01–06–2021 - current
Link to website
Collaborators:
Keith J Lee
Pitipat Wongsittikan
Undergraduate researchers:
Emily Liu
Hazel Mann
Research conducted with Digital Structures research group led by Professor Caitlin Mueller
Pixelframe is a modular constructive system designed for a future where buildings are transformed from static endpoints of material flows into intelligent assemblies of efficient, reusable elements. The system experiments with concrete—a high-emissions yet globally vernacular material—typically constructed into monolithic, single-use assemblies.
The project challenges the culture of the linear building economy in which concrete is deeply embedded, which concerns itself solely with the present and treats building materials as disposable byproducts of economic forces. Instead, the speculative assembly combines reversible and efficient design with digital traceability, generating a shaped base module that is aggregated into whole structures designed as temporary material banks. Each module is paired with a digital twin, juxtaposing architecture’s physical, concrete nature with a synthetic shadow that creates dialogue between inhabitants and the building’s many lives. The tethering of the physical and digital de-anonymizes the assembly, encouraging accountability for the materials we extract and mold into structures, entering concrete into a new circular economy of exchange—re-valuing the ubiquitous.

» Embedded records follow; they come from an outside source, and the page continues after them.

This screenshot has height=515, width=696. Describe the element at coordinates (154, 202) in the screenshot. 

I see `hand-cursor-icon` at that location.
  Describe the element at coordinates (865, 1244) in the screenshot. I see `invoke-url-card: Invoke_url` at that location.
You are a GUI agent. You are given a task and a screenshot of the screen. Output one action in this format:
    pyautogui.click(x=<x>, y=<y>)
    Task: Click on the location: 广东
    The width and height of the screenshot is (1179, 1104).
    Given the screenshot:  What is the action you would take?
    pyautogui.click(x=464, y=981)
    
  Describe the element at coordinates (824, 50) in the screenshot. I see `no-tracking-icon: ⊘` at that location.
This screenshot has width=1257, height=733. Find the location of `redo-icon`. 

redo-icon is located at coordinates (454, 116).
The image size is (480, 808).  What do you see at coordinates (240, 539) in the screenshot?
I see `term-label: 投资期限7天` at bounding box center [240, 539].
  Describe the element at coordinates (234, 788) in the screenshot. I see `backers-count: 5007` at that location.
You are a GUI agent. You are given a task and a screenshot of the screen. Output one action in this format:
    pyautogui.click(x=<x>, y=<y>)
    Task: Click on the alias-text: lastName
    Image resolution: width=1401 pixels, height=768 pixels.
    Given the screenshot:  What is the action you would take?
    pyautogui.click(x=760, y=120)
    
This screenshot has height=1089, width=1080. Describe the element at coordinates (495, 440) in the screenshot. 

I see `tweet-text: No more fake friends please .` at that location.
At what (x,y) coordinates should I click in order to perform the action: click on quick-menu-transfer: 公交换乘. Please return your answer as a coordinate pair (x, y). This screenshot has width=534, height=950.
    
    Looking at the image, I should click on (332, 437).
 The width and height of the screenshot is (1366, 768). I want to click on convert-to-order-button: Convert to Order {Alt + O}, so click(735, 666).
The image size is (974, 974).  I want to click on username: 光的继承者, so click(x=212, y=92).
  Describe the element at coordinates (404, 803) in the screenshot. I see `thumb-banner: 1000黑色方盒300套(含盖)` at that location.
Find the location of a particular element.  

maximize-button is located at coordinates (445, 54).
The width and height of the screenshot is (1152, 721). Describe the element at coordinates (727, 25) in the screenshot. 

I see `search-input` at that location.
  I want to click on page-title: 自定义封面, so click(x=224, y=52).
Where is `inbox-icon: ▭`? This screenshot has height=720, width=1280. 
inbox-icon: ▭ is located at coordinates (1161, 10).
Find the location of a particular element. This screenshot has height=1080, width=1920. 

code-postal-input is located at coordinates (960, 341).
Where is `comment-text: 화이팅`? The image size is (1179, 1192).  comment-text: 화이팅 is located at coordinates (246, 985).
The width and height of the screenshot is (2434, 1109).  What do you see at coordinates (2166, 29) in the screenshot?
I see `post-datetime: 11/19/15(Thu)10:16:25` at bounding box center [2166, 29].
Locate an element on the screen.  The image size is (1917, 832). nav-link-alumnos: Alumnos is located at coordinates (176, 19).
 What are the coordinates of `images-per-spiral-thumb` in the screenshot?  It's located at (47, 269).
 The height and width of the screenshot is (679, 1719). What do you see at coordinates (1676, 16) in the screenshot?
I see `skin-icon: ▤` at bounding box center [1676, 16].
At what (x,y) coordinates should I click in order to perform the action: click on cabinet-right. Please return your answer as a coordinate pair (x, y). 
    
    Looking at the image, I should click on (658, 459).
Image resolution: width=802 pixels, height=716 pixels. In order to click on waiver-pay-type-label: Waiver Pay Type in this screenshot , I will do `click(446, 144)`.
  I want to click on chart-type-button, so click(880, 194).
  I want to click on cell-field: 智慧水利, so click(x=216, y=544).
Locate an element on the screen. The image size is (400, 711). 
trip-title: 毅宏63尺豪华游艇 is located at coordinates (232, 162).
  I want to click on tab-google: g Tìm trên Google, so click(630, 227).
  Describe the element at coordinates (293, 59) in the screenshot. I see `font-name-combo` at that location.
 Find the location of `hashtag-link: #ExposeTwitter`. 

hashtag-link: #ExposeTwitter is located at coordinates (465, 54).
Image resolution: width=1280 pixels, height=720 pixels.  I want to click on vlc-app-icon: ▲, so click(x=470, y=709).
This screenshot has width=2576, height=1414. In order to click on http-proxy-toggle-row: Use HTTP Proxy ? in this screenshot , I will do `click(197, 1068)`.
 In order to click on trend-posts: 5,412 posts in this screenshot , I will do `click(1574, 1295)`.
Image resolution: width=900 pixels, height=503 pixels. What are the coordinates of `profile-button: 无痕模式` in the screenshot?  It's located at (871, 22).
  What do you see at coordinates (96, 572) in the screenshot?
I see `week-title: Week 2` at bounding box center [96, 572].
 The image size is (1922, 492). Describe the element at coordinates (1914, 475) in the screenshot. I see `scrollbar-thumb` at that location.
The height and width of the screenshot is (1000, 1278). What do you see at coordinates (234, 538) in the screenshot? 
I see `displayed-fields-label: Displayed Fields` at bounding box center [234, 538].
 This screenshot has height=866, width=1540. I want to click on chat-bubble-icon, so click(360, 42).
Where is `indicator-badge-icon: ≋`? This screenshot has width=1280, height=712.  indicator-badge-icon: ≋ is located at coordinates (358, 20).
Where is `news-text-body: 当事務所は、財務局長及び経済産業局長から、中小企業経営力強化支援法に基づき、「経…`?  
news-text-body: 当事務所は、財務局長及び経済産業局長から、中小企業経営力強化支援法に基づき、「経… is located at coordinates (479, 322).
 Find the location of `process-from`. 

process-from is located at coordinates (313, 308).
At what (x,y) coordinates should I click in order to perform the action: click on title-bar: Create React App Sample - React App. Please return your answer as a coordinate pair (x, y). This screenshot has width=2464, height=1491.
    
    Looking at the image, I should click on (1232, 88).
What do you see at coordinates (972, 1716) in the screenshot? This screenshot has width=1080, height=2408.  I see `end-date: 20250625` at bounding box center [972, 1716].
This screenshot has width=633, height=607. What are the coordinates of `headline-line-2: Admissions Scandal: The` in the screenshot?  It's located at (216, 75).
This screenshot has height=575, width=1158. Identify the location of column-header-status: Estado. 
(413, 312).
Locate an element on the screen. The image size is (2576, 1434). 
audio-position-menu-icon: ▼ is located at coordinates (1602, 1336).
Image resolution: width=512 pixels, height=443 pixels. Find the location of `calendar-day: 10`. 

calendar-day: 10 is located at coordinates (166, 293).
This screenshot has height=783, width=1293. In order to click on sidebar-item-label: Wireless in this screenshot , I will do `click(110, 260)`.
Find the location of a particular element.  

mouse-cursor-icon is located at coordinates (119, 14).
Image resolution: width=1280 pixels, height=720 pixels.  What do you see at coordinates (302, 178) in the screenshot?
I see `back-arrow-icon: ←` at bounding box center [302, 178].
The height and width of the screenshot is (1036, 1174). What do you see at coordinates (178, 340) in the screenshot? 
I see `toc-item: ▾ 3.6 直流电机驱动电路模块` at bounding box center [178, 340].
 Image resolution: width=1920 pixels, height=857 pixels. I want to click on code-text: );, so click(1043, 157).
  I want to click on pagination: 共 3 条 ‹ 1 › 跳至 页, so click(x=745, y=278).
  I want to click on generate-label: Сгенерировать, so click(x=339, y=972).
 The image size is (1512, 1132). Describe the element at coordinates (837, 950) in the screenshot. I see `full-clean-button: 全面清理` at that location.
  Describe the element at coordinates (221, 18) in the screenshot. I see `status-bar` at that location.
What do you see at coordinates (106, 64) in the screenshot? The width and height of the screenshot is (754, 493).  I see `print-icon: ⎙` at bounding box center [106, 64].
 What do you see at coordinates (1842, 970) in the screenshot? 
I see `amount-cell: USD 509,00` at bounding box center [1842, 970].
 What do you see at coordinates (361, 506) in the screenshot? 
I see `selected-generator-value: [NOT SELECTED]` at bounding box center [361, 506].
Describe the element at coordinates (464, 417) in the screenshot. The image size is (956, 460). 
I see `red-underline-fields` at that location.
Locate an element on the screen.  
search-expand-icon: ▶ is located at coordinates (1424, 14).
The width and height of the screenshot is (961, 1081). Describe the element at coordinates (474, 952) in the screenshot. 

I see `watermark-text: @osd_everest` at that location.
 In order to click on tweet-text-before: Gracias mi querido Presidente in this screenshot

The project showcases scale models of the innovative post-tensioned, modular system and its emergent tectonic, speculative designs for future buildings, and full-scale assemblies of digitally linked modules that have been reconfigured multiple times. Existing simultaneously at the scale of the detail and that of a global material exchange, the exhibit encourages discovery both through haptic encounter and through its digital interface. In a future where buildings are increasingly seen as stockpiles for subsequent reuse, the reinvention of concrete structures is an imperative that presents an opportunity for a new tectonic – concrete is no longer a liquid poured once and cured on site, but is more akin to stone, retaining value across multiple lifespans.